Note: It is unclear what specific policies Freeman would support in order to protect Americans’ privacy.
D. Secure the Border:
“... we need to strengthen border security and we must provide the federal government with the best means of achieving that.”
“I think that means that we should tighten our borders and we could potentially bring our resources back from overseas, bring them home, get them jobs. … Not a wall [but] more manpower [for veterans] … for border patrol].”
Note: It is unclear to what degree and means Freeman would employ to “tighten our borders.” Under S. 744 (113th Congress), the Border Security, Economic Opportunity, and Immigration Modernization Act, approximately $47.4 billion would be spent on border security in the first ten years, according to CBO. The additional funds would double the number of Border Patrol officers and help cover and forgive student loans of Border Patrol personnel. It is unclear if Freeman would support additional actions to further secure the border or if employing former veterans would increase spending outlays.
National Security and International Relations: Unknown
A. Normalize Relations with Cuba:
“... I think that we should lift the embargo against Cuba… .”
Note: There are multiple proposals in the 113th Congress to normalize relations with Cuba including H.R. 1917, the Cuba Normalization Act, and H.R. 214, the Cuba Reconciliation Act. Both bills would lift the trade embargo on Cuba as well as additional measures. As scored by NTUF, these bills would likely not increase federal spending, however, other potential costs exist. The establishment and securing of a U.S. embassy would likely require new funding. There might also be increased revenue and offsetting receipts that could offset new expenses.

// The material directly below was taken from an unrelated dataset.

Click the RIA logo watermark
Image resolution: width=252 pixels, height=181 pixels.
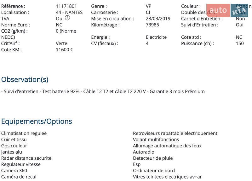pos(239,10)
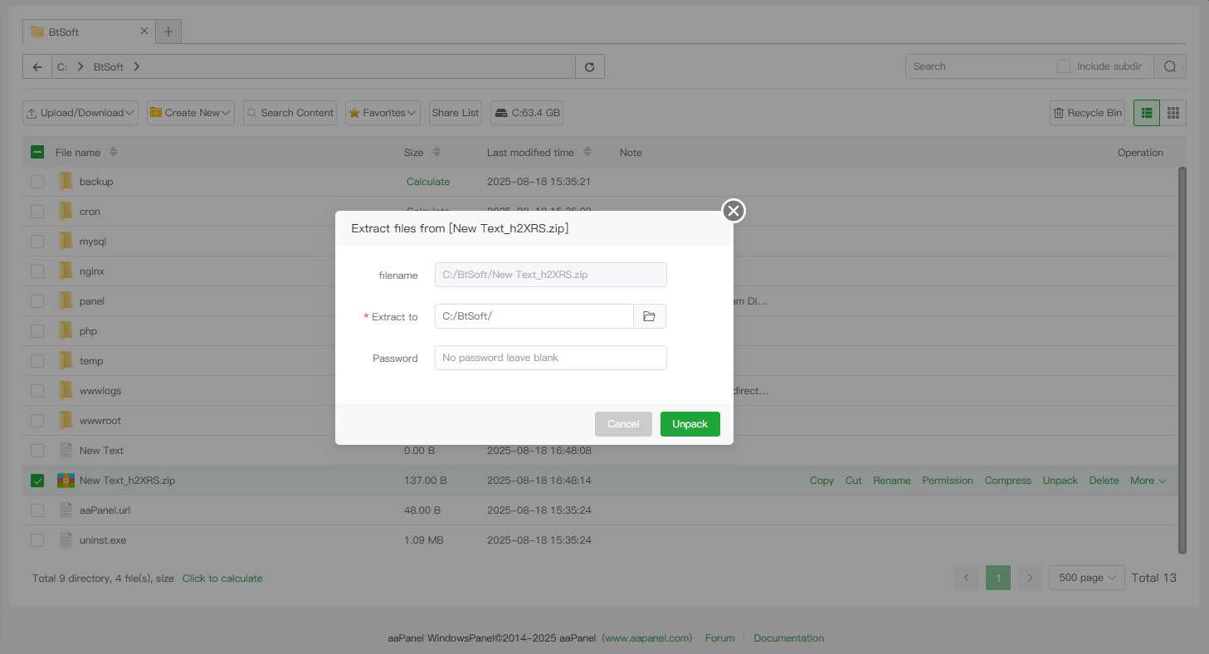
Task: Click the folder browse icon beside Extract to
Action: pyautogui.click(x=649, y=316)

A. Ensure Veterans’ Benefits:
“I support full benefits for veterans and oppose any cuts or reductions. Our veterans have risked their lives for our protection and security and we must both show our gratitude and ensure that their efforts are rewarded. I will work to ensure that the United States government honors all its obligations and promises to veterans.”
Note: Due to a lack of specificity in Freeman’s statement, NTUF cannot determine what, if any, cost or savings effects would result from these proposals.

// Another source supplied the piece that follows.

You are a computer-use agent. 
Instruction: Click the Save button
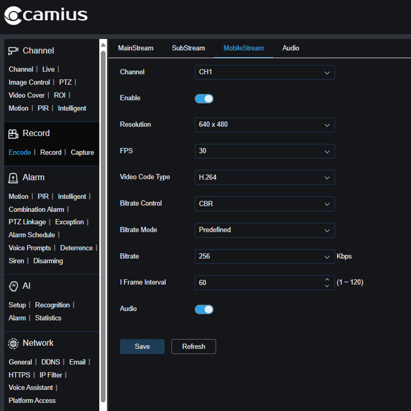point(142,346)
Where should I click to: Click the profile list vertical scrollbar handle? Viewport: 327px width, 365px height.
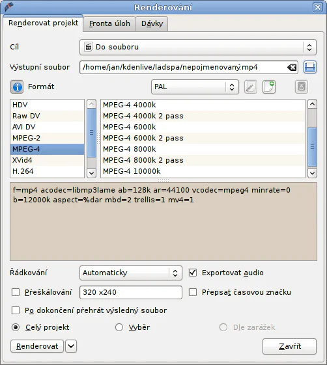coord(312,147)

“We must never risk default. I will do everything in my power to maintain the full faith and credit of the United States.”
“We need to close the loopholes for major corporations, for banking.”
“We need to give incentives to companies who keep jobs in the United States and quit giving so many cuts to the ones who are exporting our jobs.”
Florida U.S. Representative Spending Analysis -- Ray Netherwood
A. Reform the Tax Code:
“I support an end to the income tax, a repeal of the 16th Amendment, and in its place, a national sales tax like the FairTax. By eliminating the income tax and passing the FairTax, our fellow Americans will keep every dollar that they earn, which in turn, gives them more money to save or spend.”
Savings: $19.434 billion ($97.169 billion over five years)
Source: Related legislation has been introduced in the form of H.R. 25 (113th Congress), the Fair Tax Act of 2013. The bill would call for the repeal of the 16th Amendment and repeal all current income-based taxes. A new national sales tax system would be instituted at a 23 percent rate at point of purchase for only new goods and services. Intended as a revenue-neutral measure, the bill would also eliminate the Internal Revenue Service (replaced by a smaller agency similar to the Department of the Treasury’s Tax and Trade Bureau). To reimburse taxes paid on necessities, prebates, based on household, would be mailed monthly.
NTUF determined that the repeal of income-based taxes would include refundable tax credits, which are payments to individuals and families in excess of their tax liability and are counted by CBO as spending, totalling $86.4 billion. The elimination of the IRS would cut spending by $12.1 billion. Spending increases include operating costs for the new agency, equalling $96 million annually, and prebate checks mailed to each household, which could total $240 million each year with postage.
“... I will never vote to increase the debt ceiling or for an unbalanced budget.”